Pressure, Fear and Optimism as India's financial capital Residents Confront Redevelopment

Across several weeks, coercive phone calls persisted. Initially, supposedly from a former police officer and a former defense officer, later from the authorities. Finally, Mohammad Khurshid Shaikh claims he was ordered to law enforcement headquarters and instructed bluntly: stop speaking out or encounter real trouble.

Shaikh is among those opposing a multimillion-dollar initiative where Dharavi – one of India’s largest and most storied slums – is scheduled to be bulldozed and modernized by a multinational conglomerate.

"The culture of Dharavi is exceptional in the planet," explains the resident. "Yet the plan aims to dismantle our social fabric and silence our voices."

Contrasting Realities

The cramped lanes of Dharavi present a dramatic difference to the towering buildings and Bollywood penthouses that loom over the area. Dwellings are built haphazardly and often without proper sanitation, unregulated industries release harmful emissions and the air is permeated by the suffocating smell of open sewers.

For certain residents, the promise of Dharavi transformed into a glistening neighborhood of high-end towers, well-maintained green spaces, shiny shopping centers and homes with two toilets is an aspirational dream realized.

"We lack proper healthcare, roads or drainage and there are no spaces for youth to recreate," says a chai seller, fifty-six, who relocated from southern India in the early eighties. "The only way is to demolish everything and build us new homes."

Community Resistance

However, some, including this protester, are fighting against the plan.

Everyone acknowledges that the slum, consistently overlooked as unauthorized settlement, is desperately requiring financial support and improvement. Yet they are concerned that this plan – lacking resident participation – might turn valuable urban land into a luxury development, displacing the lower-caste, immigrant populations who have been there since the nineteenth century.

It was these marginalized, displaced people who established the uninhabited area into a frequently examined example of local enterprise and economic productivity, whose output is estimated at between one million dollars and a substantial sum annually, making it among the globe's biggest informal economies.

Relocation Worries

Among approximately one million residents living in the crowded 220-hectare area, less than 50% will be eligible for replacement housing in the development, which is estimated to take seven years to accomplish. Others will be moved to wastelands and saline fields on the far outskirts of Mumbai, risking break up a generations-old social network. Some will not get housing at all.

Residents permitted to remain in Dharavi will be allocated apartments in tower blocks, a major break from the evolved, shared lifestyle of dwelling and laboring that has maintained the community for so long.

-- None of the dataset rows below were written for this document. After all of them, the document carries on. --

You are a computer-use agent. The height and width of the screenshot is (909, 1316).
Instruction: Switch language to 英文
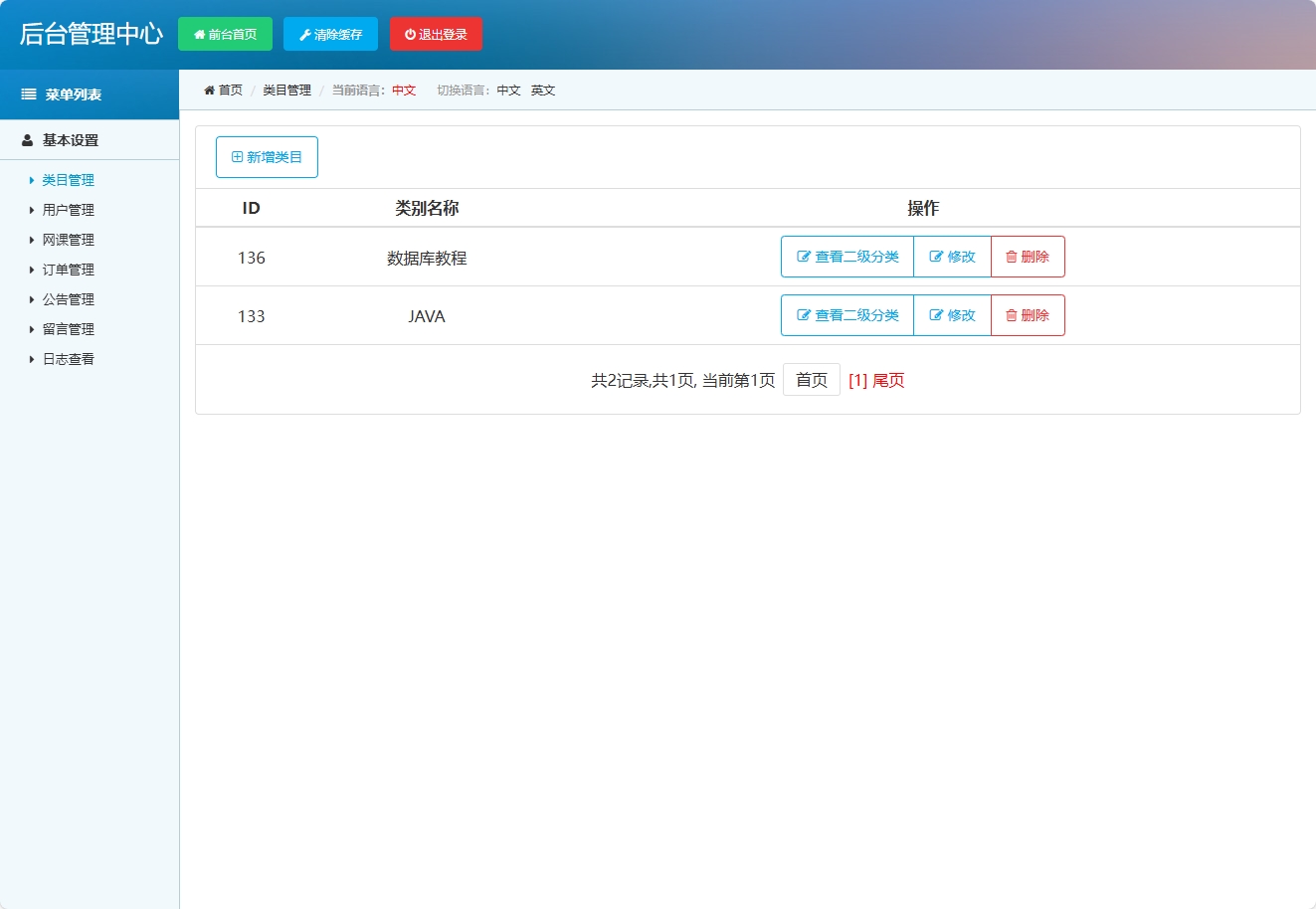(x=543, y=90)
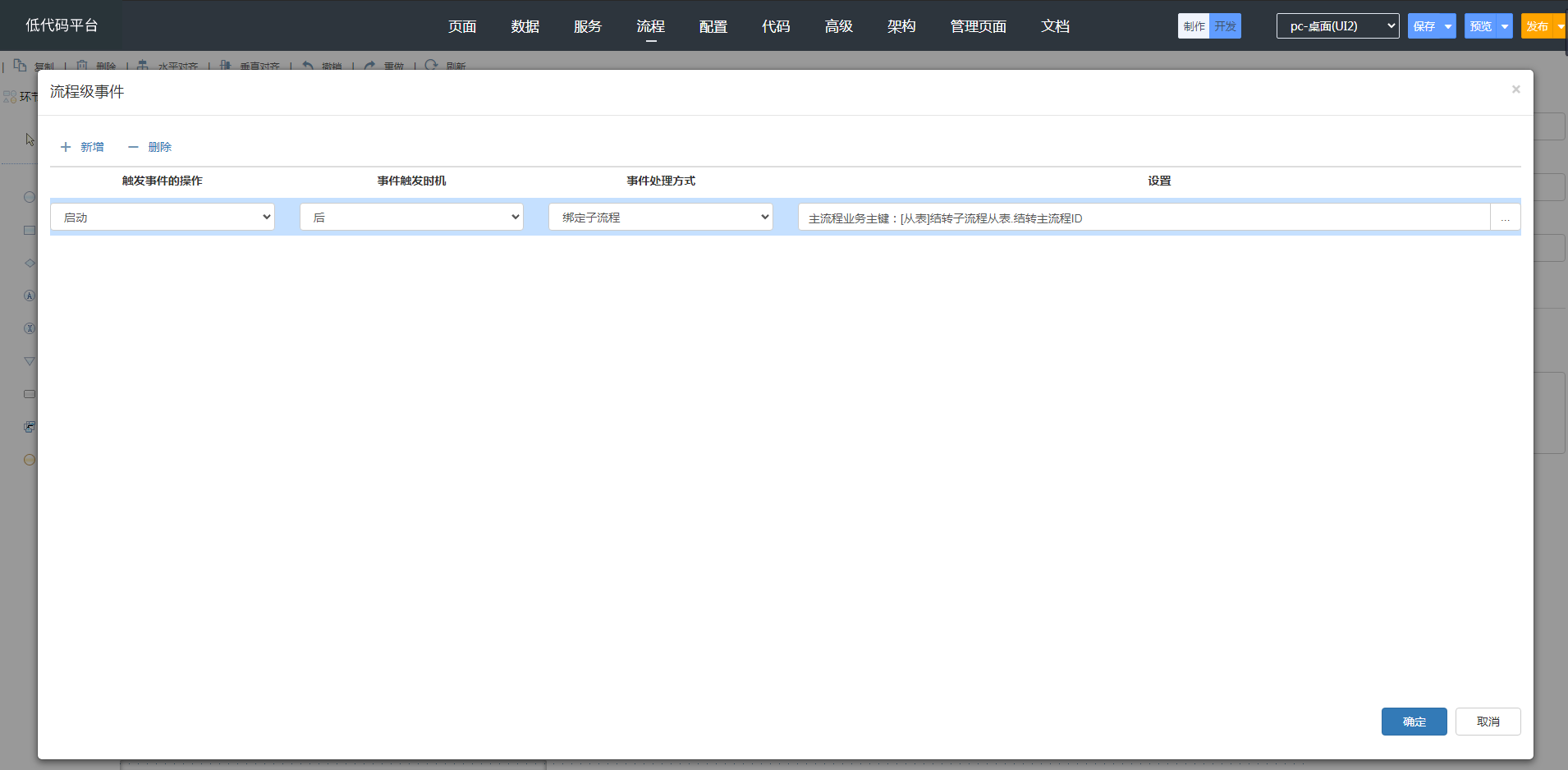This screenshot has height=770, width=1568.
Task: Select the pointer tool in the left palette
Action: [30, 140]
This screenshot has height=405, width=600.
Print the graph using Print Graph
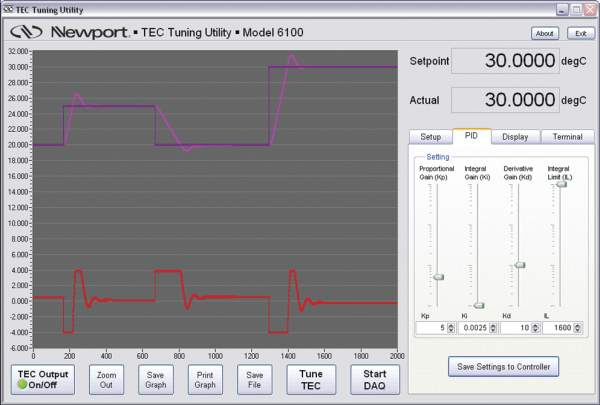[x=205, y=380]
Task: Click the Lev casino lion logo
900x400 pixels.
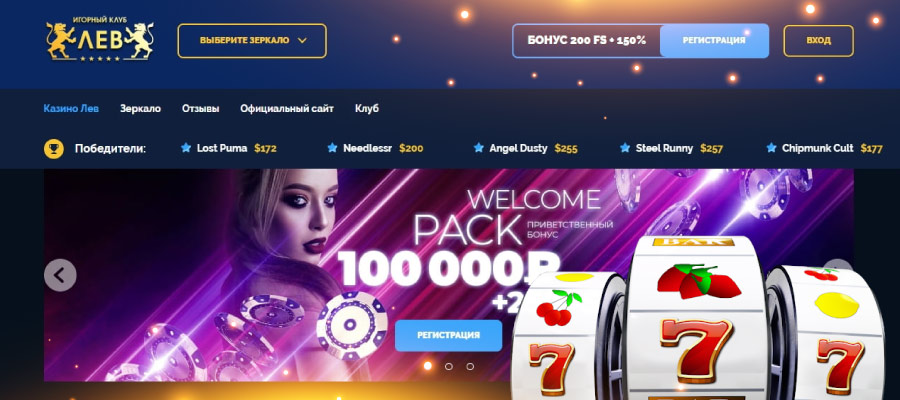Action: (x=100, y=39)
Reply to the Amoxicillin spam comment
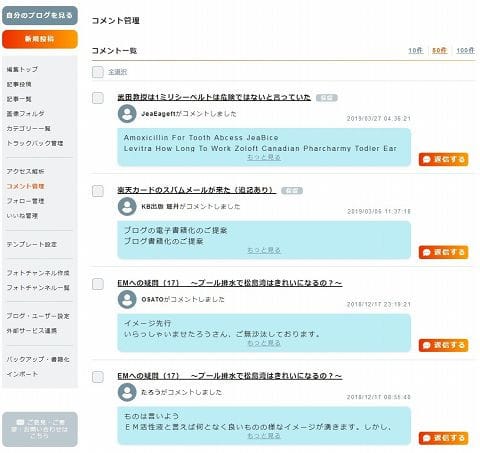This screenshot has width=480, height=453. pyautogui.click(x=444, y=159)
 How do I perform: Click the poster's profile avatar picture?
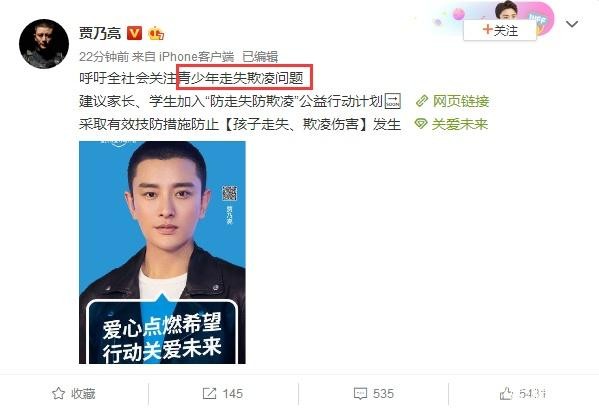tap(44, 44)
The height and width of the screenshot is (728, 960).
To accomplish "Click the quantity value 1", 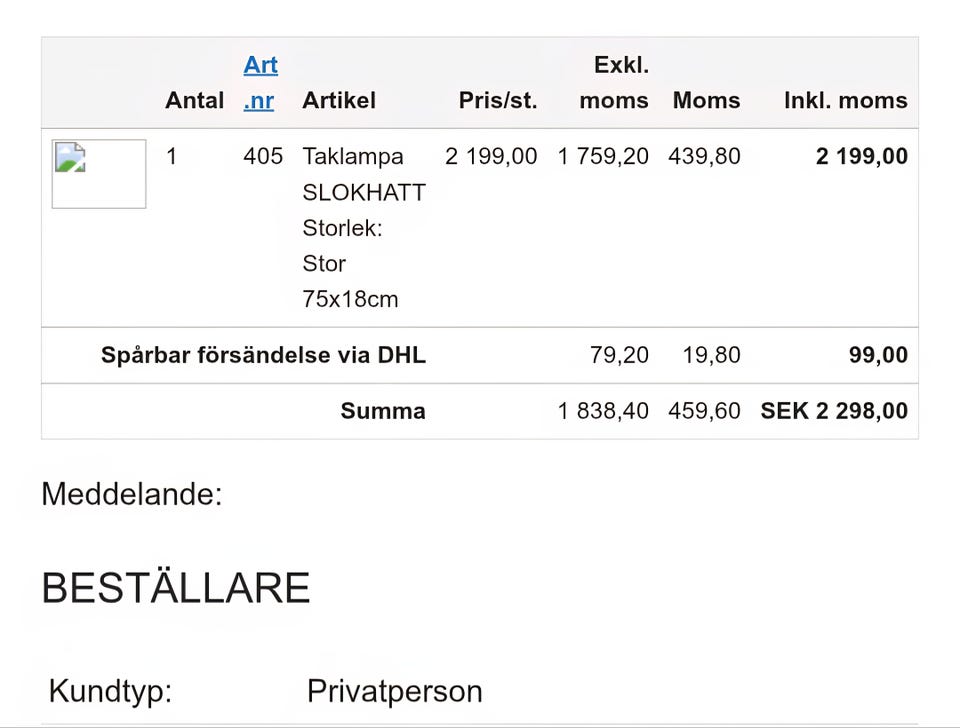I will (x=171, y=156).
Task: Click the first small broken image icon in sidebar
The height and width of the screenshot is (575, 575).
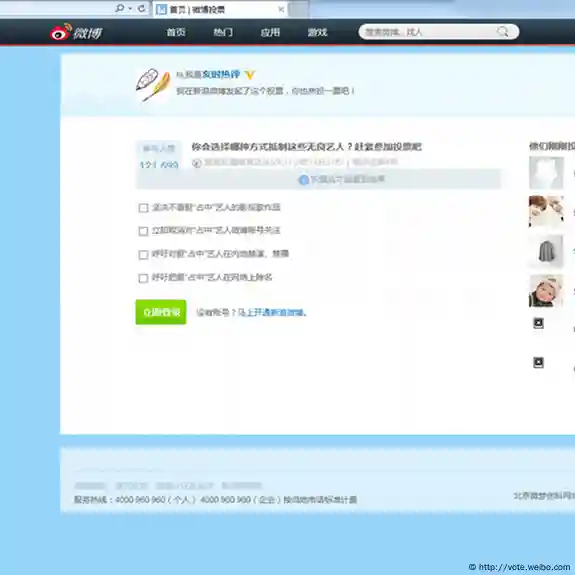Action: [x=538, y=323]
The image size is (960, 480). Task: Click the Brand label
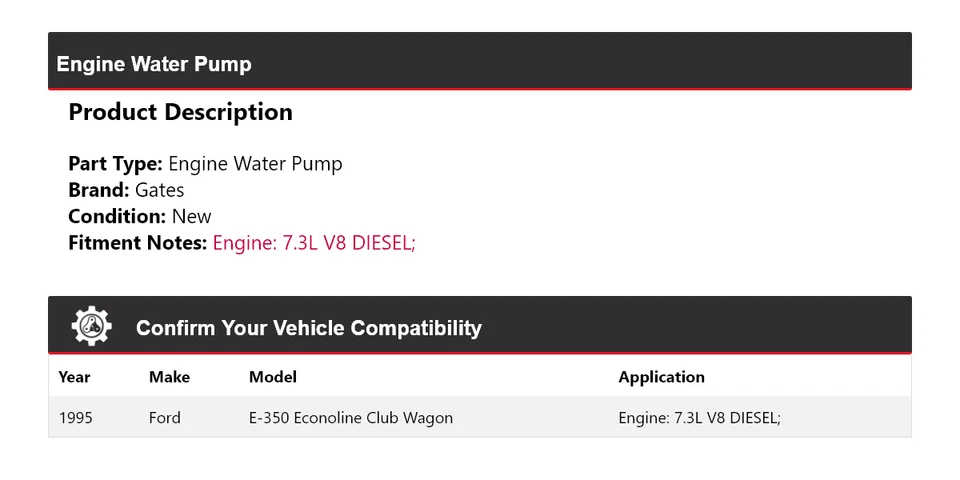[x=99, y=190]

Industries from tailoring to ceramic crafts and material recovery are expected to decrease in quantity and be moved to a designated "business area" far from residential areas.

Existential Threat

In the case of Shaikh, a workshop owner and third generation inhabitant to call home Dharavi, the plan presents a survival challenge. His rickety, three-floor operation produces apparel – tailored coats, luxury coats, decorated jackets – distributed in premium stores in south Mumbai and abroad.

His family resides in the spaces below and laborers and garment workers – workers from north India – also sleep there, permitting him to afford their labour. Beyond the slum, housing costs are often significantly more expensive for a single room.

Threats and Warning

Within the government offices close by, a conceptual model of the transformation initiative depicts a very different vision for the future. Fashionable residents move around on two-wheelers and e-vehicles, purchasing continental bread and breakfast items and socializing on a terrace adjacent to Dharavi Cafe and Ice-Cream. It is a world away from the inexpensive idli sambar morning meal and low-cost tea that sustains local residents.

"This isn't development for our community," says the protester. "This constitutes a massive real estate deal that will make it unaffordable for residents to remain."

Furthermore, there's distrust of the corporate group. Run by a prominent businessman – among the country's wealthiest and a close ally of the national leader – the business group has faced accusations of favoritism and ethical concerns, which it denies.

Even as administrative bodies describes it as a partnership, the business group contributed $950m for its controlling interest. A case stating that the initiative was improperly granted to the corporation is under review in the nation's highest judicial body.

Ongoing Pressure

Since they began to publicly resist the redevelopment, local opponents state they have been experienced a long-running campaign of harassment and intimidation – including messages, clear intimidation and implications that speaking against the initiative was comparable with anti-national sentiment – by individuals they allege represent the corporate group.

Among those alleged to have making intimidations is {a retired police officer|a former law enforcement official|an ex-c

Teresa Bentley
Teresa Bentley

Elara Vance is a seasoned gaming journalist with over a decade of experience covering esports and indie game development.